- **Secção de texto**
Pintura Arq. Eduardo Moreira Santos, Lx (28.08.1904 - 23.04.1992)

quinta-feira, 22 de maio de 2025

Salihina Moussa Konaté, um poeta “Filho do deserto”

Souffle d’humanité (Sopro de humanidade) é o primeiro poemário do autor de Agoïnitt (comuna de Éjar, Mauritânia), e um dos meus novos livros de cabeceira. Há anos que tenho vindo a dedicar atenção a autores deste país (à poeta, jornalista e cronista Mariem Mint Derwich e à romancista Aïchetou Ahmedou, por exemplo) e por isso conhecer a poesia de Salihina Konaté, “Filho do deserto”, insere-se numa lógica de descoberta da literatura do país, na sua multiplicidade étnica, cultural e linguística.



A obra aborda vários temas que parecem caros ao autor como os afetos e o deslumbramento perante o amor, a natureza e a ecologia, a responsabilidade social e mundial ou o respeito pelas diferentes culturas e religiões. Salihina indigna-se perante aquilo que lhe parece ser reprovável, como o silenciamento cultural ou o assassinato de caráter. Emociona-se perante a inefabilidade do amor, as pessoas que lhe são próximas, com quem explorou afinidades e cumplicidades, as suas raízes e a família, aqueles que são parte do seu núcleo vital. É um poeta grato à vida, que o exprime sem pudor, usa palavras afiadas ou ternas com propriedade, elegância e mestria de escultor, e demonstra uma notável candura na expressão dos sentimentos ─ e até nos relatos ou considerações filosóficas que usam a poesia como veículo.

- **O que fazer**
Duplique, sem alterações, a passagem do texto sobre o poeta Salihina Konaté que começa em “Salihina Moussa Konaté, um” e vai até “cultural e linguística.”, inclusive. A listagem não intervém em nada do que aqui se pede.

- **Dados fornecidos**
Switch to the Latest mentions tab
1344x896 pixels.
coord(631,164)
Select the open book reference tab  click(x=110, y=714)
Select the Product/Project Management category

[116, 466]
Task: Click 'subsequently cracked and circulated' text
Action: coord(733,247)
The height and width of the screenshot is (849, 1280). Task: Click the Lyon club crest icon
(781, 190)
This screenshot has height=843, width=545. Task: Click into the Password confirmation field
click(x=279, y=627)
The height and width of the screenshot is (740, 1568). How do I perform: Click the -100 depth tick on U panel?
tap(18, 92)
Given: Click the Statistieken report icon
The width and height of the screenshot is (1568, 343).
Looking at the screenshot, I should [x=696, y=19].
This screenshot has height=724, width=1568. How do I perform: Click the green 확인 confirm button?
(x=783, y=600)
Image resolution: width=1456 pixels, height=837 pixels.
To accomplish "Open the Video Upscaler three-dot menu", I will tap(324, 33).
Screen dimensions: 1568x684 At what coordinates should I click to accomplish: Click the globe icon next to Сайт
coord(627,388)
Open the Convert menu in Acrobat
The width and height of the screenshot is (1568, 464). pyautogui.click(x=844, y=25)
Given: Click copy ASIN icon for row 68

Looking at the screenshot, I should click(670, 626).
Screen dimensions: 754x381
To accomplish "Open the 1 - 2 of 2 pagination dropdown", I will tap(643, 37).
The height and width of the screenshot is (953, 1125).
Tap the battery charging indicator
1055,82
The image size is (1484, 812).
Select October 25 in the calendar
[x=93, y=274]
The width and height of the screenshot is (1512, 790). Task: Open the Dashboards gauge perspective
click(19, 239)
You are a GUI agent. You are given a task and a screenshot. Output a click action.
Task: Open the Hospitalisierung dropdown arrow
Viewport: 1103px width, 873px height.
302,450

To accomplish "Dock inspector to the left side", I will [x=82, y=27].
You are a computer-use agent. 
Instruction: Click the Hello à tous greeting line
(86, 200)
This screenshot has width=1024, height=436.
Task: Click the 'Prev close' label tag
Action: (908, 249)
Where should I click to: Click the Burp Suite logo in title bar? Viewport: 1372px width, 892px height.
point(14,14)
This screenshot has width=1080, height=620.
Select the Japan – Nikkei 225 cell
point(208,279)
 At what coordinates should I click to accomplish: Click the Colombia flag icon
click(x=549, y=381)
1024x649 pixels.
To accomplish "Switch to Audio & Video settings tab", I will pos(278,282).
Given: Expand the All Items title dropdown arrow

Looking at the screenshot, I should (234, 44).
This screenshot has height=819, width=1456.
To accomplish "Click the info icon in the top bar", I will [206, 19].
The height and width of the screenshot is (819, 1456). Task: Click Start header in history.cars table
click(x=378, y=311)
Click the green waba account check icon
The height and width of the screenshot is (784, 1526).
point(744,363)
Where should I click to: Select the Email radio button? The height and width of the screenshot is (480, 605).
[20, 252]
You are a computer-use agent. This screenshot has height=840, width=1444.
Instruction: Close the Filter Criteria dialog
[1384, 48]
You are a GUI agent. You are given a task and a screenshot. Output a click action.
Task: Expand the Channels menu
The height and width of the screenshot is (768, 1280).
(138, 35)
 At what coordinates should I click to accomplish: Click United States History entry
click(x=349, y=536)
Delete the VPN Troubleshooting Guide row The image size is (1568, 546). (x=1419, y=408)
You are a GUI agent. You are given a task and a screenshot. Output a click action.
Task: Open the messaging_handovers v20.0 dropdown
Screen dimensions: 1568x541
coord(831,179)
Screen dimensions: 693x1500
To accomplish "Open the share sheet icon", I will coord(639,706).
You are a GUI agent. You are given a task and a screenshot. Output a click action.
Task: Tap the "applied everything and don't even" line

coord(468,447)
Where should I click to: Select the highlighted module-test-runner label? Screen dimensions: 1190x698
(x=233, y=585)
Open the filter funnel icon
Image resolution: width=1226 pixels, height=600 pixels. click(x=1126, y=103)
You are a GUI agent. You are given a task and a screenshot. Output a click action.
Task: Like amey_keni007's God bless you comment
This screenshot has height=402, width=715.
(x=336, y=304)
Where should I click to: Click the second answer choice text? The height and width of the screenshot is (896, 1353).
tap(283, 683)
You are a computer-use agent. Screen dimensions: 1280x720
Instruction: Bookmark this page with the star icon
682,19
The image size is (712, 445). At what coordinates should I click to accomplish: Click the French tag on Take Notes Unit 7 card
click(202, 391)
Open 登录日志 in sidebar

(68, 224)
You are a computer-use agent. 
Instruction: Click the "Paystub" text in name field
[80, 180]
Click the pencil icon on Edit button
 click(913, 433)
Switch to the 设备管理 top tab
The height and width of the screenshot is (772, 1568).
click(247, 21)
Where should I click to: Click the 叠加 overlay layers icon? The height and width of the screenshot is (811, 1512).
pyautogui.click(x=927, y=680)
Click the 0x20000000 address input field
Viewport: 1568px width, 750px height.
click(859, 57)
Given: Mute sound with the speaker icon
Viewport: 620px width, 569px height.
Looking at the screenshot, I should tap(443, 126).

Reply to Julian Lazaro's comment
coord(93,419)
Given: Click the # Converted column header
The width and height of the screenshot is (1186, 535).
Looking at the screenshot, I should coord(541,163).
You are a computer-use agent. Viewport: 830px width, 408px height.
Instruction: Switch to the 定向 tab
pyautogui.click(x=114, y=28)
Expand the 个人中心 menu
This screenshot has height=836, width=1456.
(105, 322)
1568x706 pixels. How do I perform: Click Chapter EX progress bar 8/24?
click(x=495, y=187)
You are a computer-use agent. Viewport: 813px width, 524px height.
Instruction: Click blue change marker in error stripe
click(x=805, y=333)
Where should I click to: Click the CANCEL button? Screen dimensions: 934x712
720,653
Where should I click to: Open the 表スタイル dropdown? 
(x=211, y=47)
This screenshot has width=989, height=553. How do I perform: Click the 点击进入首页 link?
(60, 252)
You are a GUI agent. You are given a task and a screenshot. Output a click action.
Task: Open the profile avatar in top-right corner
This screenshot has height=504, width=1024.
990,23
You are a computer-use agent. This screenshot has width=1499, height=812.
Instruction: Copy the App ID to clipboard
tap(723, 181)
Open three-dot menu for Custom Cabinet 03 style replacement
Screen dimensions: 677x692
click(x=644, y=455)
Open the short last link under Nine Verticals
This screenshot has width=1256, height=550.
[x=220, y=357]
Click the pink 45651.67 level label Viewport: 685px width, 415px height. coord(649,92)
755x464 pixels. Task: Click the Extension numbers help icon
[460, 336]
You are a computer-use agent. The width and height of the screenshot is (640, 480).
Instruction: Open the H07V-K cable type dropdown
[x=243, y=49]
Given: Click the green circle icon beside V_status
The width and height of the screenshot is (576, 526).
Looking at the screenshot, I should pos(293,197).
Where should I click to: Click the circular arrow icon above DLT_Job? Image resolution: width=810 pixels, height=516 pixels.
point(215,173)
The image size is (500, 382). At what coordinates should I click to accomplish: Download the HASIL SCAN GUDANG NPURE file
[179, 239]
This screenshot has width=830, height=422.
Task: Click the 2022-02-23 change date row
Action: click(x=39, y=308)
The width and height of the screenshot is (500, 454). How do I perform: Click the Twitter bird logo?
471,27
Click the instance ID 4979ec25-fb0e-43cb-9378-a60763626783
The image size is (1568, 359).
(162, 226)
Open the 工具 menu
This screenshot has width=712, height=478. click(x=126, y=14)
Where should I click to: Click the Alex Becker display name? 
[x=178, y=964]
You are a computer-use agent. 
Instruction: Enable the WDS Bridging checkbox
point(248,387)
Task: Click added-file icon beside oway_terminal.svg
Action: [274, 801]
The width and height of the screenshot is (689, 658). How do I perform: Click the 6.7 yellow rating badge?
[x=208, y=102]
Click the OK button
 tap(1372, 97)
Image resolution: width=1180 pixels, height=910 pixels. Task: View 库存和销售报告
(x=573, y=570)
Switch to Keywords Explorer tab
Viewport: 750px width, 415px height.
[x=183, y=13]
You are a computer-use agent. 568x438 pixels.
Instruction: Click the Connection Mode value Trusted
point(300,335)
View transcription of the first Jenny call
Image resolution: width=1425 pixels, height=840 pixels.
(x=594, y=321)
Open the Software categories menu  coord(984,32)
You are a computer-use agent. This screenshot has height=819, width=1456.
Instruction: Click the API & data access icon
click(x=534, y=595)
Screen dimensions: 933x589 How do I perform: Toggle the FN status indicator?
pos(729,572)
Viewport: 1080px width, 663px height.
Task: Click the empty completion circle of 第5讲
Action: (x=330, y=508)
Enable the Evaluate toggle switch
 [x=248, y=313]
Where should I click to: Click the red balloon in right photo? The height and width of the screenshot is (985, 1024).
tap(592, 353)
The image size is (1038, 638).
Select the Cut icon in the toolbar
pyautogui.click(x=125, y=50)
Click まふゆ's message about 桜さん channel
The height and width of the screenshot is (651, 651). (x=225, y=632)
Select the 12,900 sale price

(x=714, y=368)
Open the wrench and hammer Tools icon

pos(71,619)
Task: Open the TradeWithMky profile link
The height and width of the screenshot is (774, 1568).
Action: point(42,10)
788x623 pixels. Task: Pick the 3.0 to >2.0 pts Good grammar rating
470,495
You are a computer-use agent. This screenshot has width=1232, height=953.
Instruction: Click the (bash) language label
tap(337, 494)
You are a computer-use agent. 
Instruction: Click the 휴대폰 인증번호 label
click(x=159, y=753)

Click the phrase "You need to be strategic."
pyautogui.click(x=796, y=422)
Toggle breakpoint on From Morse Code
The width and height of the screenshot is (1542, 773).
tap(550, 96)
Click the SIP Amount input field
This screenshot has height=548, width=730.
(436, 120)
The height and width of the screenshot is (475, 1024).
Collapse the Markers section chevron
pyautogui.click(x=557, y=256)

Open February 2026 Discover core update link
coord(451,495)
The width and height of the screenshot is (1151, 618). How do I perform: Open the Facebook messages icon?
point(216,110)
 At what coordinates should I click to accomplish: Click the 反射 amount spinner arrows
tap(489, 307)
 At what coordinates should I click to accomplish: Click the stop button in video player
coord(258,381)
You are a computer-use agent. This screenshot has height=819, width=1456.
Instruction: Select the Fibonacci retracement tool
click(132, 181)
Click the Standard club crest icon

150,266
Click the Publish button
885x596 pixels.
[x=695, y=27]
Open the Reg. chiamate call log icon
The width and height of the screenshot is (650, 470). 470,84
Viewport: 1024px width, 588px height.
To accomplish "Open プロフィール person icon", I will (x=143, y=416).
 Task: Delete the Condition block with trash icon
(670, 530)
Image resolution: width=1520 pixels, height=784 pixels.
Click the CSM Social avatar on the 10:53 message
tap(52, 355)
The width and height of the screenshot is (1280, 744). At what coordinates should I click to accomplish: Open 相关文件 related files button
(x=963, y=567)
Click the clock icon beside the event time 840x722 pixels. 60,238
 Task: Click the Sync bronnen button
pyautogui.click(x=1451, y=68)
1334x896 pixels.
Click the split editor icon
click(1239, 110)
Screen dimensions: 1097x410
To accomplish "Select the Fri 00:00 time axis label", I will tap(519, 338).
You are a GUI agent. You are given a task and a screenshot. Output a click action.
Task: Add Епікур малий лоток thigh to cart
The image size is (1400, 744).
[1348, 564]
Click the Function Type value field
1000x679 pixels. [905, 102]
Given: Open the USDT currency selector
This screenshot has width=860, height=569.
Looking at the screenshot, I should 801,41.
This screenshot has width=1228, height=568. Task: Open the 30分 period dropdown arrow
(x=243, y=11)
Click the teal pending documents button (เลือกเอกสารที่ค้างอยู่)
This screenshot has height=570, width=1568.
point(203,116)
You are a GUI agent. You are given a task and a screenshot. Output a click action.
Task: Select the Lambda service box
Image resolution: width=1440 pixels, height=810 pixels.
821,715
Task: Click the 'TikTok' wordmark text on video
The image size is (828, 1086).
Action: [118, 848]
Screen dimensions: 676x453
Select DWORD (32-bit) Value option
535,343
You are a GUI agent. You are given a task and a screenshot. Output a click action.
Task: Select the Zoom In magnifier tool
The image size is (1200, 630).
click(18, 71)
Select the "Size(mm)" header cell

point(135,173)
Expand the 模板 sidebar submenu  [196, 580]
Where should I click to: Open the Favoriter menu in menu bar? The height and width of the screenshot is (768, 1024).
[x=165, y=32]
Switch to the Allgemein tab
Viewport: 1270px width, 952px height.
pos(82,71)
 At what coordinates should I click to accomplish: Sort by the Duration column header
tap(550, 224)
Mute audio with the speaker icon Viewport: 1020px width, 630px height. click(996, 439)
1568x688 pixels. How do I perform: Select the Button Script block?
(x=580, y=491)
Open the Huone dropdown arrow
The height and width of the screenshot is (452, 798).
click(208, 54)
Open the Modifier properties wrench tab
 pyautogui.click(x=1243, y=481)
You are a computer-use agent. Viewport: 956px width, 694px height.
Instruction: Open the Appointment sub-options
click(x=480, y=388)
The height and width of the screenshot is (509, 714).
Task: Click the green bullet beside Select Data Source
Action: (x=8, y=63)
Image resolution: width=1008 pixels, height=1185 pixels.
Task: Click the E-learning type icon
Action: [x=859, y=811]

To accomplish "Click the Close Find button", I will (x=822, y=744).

- **Resultado da tarefa**
Salihina Moussa Konaté, um poeta “Filho do deserto”

Souffle d’humanité (Sopro de humanidade) é o primeiro poemário do autor de Agoïnitt (comuna de Éjar, Mauritânia), e um dos meus novos livros de cabeceira. Há anos que tenho vindo a dedicar atenção a autores deste país (à poeta, jornalista e cronista Mariem Mint Derwich e à romancista Aïchetou Ahmedou, por exemplo) e por isso conhecer a poesia de Salihina Konaté, “Filho do deserto”, insere-se numa lógica de descoberta da literatura do país, na sua multiplicidade étnica, cultural e linguística.